TASK DIRECTIONS: Copy out the listing from the line containing "南京 (423, 2075)" through the line containing "江苏 (393, 2075)", keeping each line's text as it is and shifting every coordinate in its answer up by 121. Give only those lines.

Start of RECORDS SHOWN

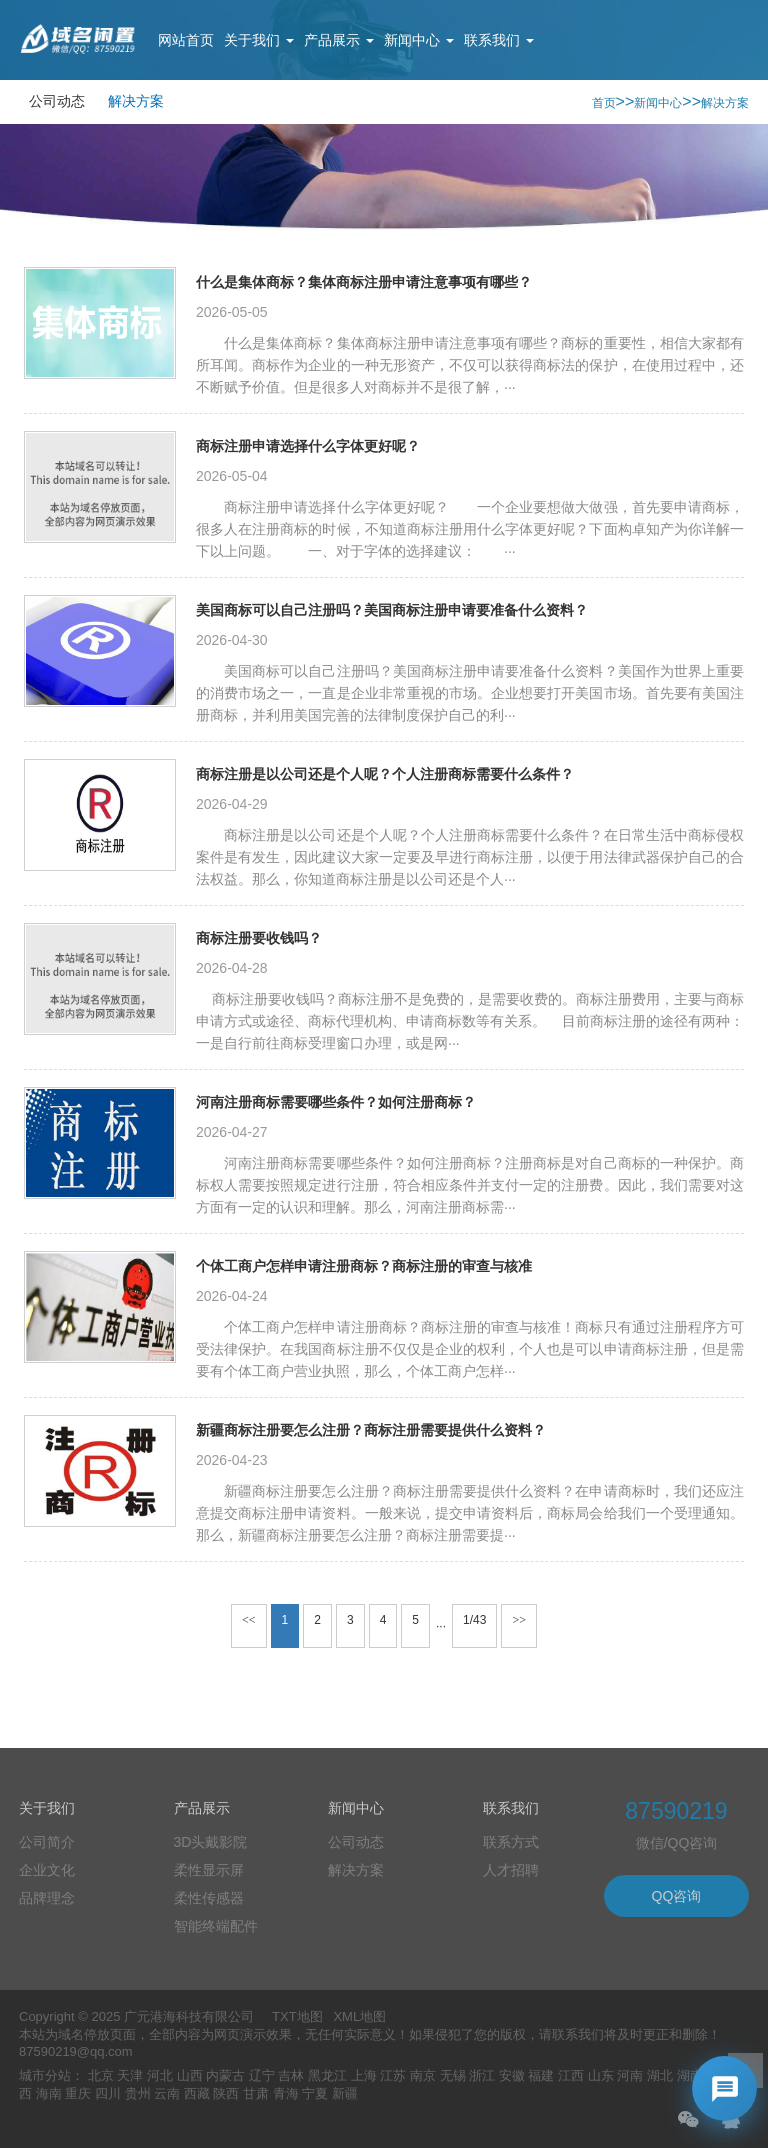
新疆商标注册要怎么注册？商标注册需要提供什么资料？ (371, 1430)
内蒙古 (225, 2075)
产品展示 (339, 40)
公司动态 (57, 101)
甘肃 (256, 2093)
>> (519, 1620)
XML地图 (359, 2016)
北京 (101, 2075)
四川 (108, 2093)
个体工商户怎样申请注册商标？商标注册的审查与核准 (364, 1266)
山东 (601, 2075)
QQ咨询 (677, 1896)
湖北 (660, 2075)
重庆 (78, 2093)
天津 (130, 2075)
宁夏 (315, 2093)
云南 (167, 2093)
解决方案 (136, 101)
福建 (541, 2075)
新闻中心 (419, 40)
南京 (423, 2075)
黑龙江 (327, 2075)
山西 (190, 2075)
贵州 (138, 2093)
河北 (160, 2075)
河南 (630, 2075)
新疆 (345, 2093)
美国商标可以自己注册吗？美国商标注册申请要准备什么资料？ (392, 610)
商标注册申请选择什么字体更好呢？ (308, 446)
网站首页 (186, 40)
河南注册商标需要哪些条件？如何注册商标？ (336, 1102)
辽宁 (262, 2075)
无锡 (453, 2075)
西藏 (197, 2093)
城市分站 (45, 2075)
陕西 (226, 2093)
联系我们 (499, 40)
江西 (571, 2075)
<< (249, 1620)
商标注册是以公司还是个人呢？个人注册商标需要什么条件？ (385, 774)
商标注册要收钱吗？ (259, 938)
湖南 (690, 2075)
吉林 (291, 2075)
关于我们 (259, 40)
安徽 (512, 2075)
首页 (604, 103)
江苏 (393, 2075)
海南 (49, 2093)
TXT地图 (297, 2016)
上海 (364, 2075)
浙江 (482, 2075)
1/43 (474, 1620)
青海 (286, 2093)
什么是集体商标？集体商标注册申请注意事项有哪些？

End of RECORDS SHOWN
Start of RECORDS SHOWN

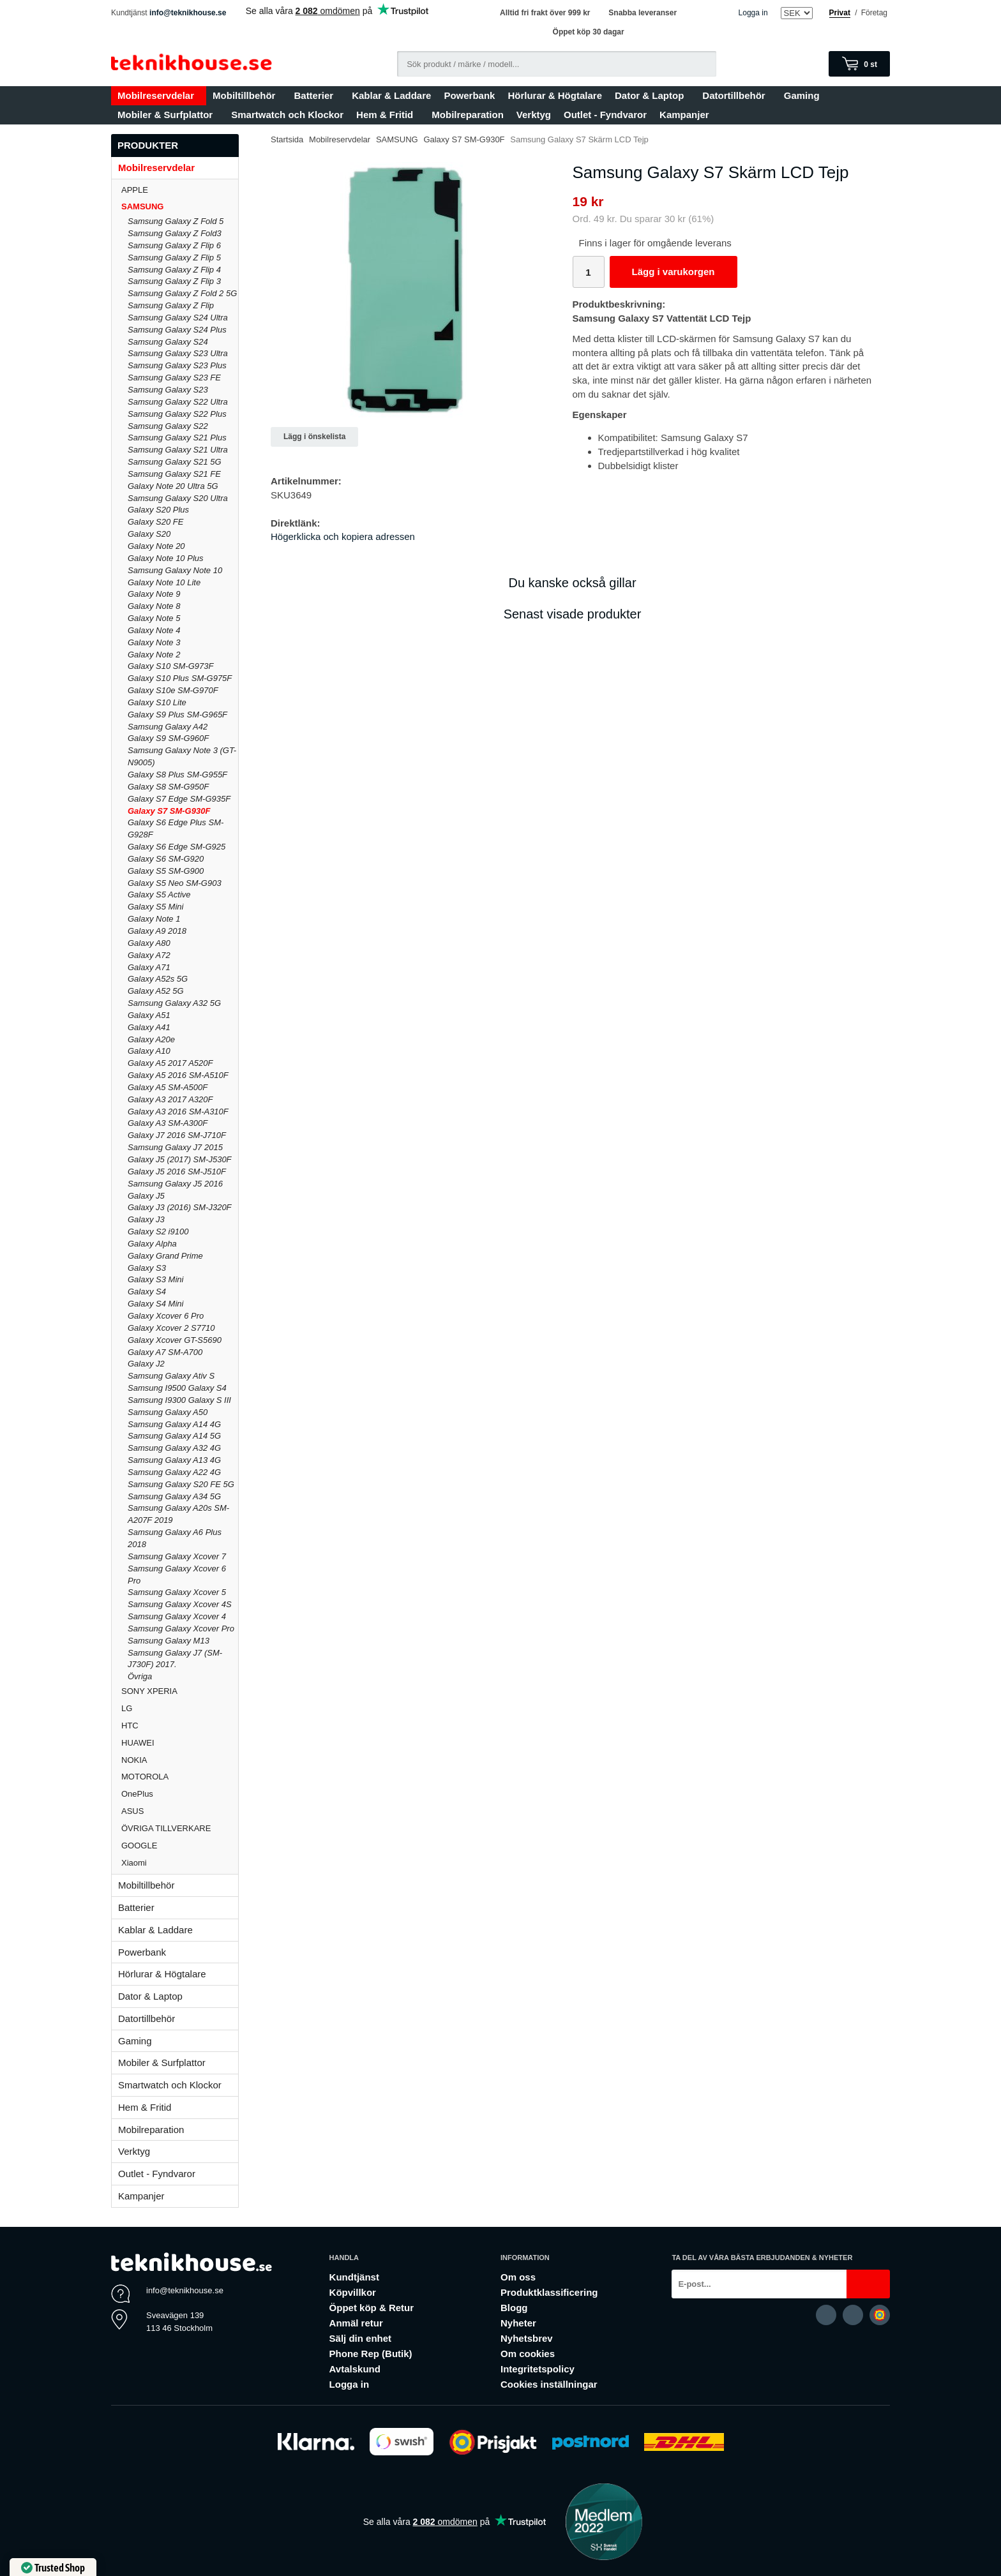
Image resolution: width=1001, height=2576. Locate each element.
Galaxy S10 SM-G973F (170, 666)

End of RECORDS SHOWN
Start of RECORDS SHOWN

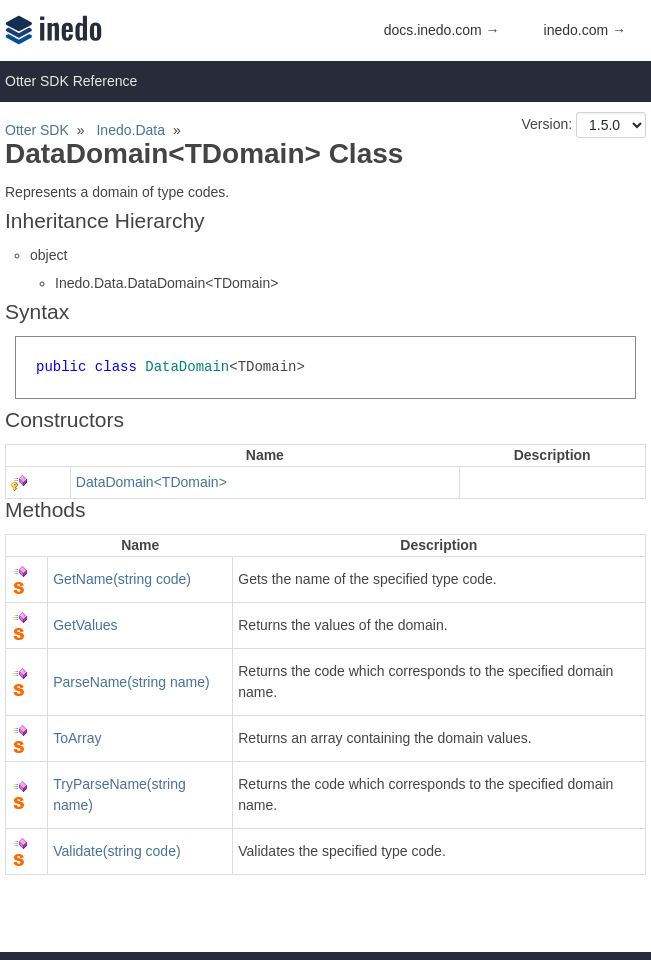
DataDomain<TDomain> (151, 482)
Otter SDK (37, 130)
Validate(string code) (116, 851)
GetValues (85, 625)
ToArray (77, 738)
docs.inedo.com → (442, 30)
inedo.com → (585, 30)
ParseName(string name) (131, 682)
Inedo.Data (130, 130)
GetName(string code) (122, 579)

End of RECORDS SHOWN

WRITTEN RESPONSE:
南京 (544, 2196)
黑龙江 (448, 2196)
山西 (311, 2196)
贵州 (259, 2214)
河北 (281, 2196)
河南 (751, 2196)
新疆 (466, 2214)
美国商标可以自己注册吗？美国商标注册申请要准备什么资料？ (513, 731)
商标注册申请选择什么字体更好呢？ (429, 567)
网站首页 (307, 161)
河南注册商标需要哪些条件？如何注册商标？ (457, 1223)
辽宁 (383, 2196)
无锡 (574, 2196)
西藏 (318, 2214)
城市分站 (166, 2196)
陕西 (347, 2214)
联系我们 (620, 161)
江西 (692, 2196)
<< (370, 1741)
商标注册是以公司还是个人呢？个人注册商标需要什么条件？ (506, 895)
商标注册要收钱吗？ (380, 1059)
湖南 (811, 2196)
吉林 (412, 2196)
关于我们 (380, 161)
安徽 (633, 2196)
首页 (725, 224)
江苏 (514, 2196)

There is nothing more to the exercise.